1 day ago
Friday, September 11, 2009
...as so many others do where they were, what they were doing, and wondering "why" on this day 8 years ago. I was driving to work and the news on the radio said that a plane had crashed into one of the towers of the World Trade Center. It seemed to be maybe a small personal-type plane that had had some sort of accident. I said something about it when I got to work, and not long after that more news on the radio was reporting that another plane had hit the other tower and it was certainly no accident. My boss' daughter was in the air that day, she was flying to Newark to catch a connecting flight for a vacation abroad. Needless to say, her flilght was grounded, but until we heard where and that she was safe, it was a tense time. Kurt happened to have the day off and spent it glued to the TV (no children were neglected--the little boys weren't born yet and the big kids were in school!) so when I got home I told him I knew he had seen it all, but all I'd had was radio traffic so we spent the night channel-surfing in stunned silence.

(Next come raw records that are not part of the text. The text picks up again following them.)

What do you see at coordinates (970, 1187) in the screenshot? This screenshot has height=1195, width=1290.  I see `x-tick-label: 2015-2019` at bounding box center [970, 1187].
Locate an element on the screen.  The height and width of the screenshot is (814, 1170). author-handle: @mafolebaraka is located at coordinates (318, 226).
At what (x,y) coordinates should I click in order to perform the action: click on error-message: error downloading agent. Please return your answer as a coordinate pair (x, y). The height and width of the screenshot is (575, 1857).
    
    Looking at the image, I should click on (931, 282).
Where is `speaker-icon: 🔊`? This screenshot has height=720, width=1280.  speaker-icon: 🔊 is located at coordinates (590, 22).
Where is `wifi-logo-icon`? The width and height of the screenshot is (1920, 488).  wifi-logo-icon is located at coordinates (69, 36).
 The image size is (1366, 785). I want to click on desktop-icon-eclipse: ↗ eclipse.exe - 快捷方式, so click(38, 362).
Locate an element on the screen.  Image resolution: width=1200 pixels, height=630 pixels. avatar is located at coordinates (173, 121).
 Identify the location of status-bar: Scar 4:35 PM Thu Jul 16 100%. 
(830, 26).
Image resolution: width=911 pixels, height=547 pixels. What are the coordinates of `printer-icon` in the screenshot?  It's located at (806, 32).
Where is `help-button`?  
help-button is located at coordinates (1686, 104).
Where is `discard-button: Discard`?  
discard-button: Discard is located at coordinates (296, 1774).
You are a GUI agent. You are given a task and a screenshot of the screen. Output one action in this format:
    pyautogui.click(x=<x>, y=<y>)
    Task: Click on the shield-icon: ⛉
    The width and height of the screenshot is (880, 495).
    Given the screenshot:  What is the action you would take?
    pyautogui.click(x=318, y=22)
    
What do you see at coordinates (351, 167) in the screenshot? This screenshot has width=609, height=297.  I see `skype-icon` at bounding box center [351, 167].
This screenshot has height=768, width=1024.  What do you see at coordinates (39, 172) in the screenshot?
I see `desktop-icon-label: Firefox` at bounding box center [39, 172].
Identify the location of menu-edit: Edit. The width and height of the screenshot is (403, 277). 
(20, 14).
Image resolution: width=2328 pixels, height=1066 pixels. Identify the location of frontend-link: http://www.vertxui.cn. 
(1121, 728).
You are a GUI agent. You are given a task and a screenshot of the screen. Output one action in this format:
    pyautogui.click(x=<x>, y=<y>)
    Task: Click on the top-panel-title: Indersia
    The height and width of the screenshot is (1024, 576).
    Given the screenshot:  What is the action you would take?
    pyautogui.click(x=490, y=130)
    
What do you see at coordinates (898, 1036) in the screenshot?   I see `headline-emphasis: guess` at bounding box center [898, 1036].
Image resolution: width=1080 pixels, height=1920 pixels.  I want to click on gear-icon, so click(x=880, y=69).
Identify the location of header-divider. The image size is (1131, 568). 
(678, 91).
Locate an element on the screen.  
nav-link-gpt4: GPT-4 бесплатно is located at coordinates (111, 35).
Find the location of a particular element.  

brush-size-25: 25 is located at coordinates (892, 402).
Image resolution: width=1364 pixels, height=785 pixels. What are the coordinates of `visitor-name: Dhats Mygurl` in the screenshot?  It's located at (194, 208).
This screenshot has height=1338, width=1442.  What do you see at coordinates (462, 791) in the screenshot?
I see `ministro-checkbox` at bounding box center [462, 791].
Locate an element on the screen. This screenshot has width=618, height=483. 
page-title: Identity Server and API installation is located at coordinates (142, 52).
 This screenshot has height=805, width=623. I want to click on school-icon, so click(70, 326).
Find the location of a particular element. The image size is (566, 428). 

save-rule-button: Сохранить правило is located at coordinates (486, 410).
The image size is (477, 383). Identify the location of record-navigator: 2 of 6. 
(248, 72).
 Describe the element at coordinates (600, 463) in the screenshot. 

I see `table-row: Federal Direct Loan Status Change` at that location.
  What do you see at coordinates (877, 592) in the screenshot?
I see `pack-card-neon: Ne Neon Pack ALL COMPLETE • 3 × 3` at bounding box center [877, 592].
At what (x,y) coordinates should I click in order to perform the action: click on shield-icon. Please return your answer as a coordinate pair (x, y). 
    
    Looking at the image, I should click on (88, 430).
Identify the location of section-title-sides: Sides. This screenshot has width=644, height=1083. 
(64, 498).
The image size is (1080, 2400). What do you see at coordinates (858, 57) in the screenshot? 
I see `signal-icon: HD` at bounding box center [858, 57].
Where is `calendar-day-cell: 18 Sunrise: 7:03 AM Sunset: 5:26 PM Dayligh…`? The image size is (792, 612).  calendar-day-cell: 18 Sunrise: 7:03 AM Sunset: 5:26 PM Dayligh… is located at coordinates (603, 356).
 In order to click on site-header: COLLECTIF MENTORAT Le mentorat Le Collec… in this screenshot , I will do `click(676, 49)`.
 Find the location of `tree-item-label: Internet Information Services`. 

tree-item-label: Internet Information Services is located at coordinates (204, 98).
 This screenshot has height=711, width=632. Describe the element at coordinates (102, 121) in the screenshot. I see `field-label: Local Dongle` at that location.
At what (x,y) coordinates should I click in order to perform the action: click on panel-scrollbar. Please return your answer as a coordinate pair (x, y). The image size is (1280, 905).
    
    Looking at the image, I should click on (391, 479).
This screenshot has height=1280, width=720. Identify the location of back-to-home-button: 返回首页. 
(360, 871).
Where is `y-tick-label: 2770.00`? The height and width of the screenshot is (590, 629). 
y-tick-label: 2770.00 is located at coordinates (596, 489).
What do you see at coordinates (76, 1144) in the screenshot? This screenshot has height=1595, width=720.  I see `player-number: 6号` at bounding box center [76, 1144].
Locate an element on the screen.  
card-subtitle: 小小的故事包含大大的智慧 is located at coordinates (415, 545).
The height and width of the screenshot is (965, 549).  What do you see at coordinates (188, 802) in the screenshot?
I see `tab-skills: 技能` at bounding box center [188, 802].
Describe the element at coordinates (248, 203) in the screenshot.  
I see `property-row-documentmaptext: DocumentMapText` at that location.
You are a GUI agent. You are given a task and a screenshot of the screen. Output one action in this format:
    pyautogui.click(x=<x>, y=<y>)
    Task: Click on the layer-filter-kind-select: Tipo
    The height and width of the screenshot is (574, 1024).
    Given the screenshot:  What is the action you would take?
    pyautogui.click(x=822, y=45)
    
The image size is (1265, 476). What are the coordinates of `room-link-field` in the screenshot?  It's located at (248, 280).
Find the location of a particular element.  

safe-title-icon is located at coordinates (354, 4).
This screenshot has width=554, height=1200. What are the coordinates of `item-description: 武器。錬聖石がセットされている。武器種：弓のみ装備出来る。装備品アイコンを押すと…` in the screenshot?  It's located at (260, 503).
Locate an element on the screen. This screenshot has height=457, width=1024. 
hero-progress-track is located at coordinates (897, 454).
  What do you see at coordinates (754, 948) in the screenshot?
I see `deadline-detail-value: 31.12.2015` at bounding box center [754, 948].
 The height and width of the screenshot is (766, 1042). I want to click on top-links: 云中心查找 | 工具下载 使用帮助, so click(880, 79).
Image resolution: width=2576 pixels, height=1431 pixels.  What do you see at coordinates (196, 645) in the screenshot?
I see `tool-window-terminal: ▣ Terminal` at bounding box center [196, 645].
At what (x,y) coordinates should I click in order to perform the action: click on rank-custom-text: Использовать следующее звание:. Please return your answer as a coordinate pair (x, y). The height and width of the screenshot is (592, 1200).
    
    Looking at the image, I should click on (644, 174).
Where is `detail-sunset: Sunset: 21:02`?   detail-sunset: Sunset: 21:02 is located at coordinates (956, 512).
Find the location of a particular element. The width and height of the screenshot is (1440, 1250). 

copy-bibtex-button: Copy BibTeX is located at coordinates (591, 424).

I remember blood donors everywhere rolling up their sleeves to give a pint. In New York alone over 36,000 pints were collected. 258 pints were actually used.
I remember the pictures of hospitals with staff waiting in full garb at the ER doors ready and waiting for the patients and victims to arrive for treatment. And how un-busy those teams were.
I remember the face of President Bush as an aide leaned over to whisper in his ear to tell him of the attacks. The President paused with the children's story book in his hands as he listened.
I remember the crushed police cars and fire engines parked outside of the scene.
I remember the walls of fliers and photos placed by family members desperate for news of their loved ones who had left for work that mornings.
I remember seeing the first casualty of the FDNY being carried away from the scene on a chair by his brothers. The chaplain for the department.
I remember seeing countless news clips about Mayor Giuliani attending funeral after funeral for the fallen rescuers. Many accounts put that number at 200.
I remember reading articles about the wives of victims who were expecting children that will never know their fathers. A small number of those children had fathers who didn't even know they were on the way.
I remember the CEO of Cantor Fitzgerald saying "700 families. Cantor Fitzgerald lost 700 families today"
I remember seeing firefighters running into those buildings as citizens were running out.
I remember firefighters stopping their search and rescue efforts just long enough to receive communion stemming from a brothers funeral.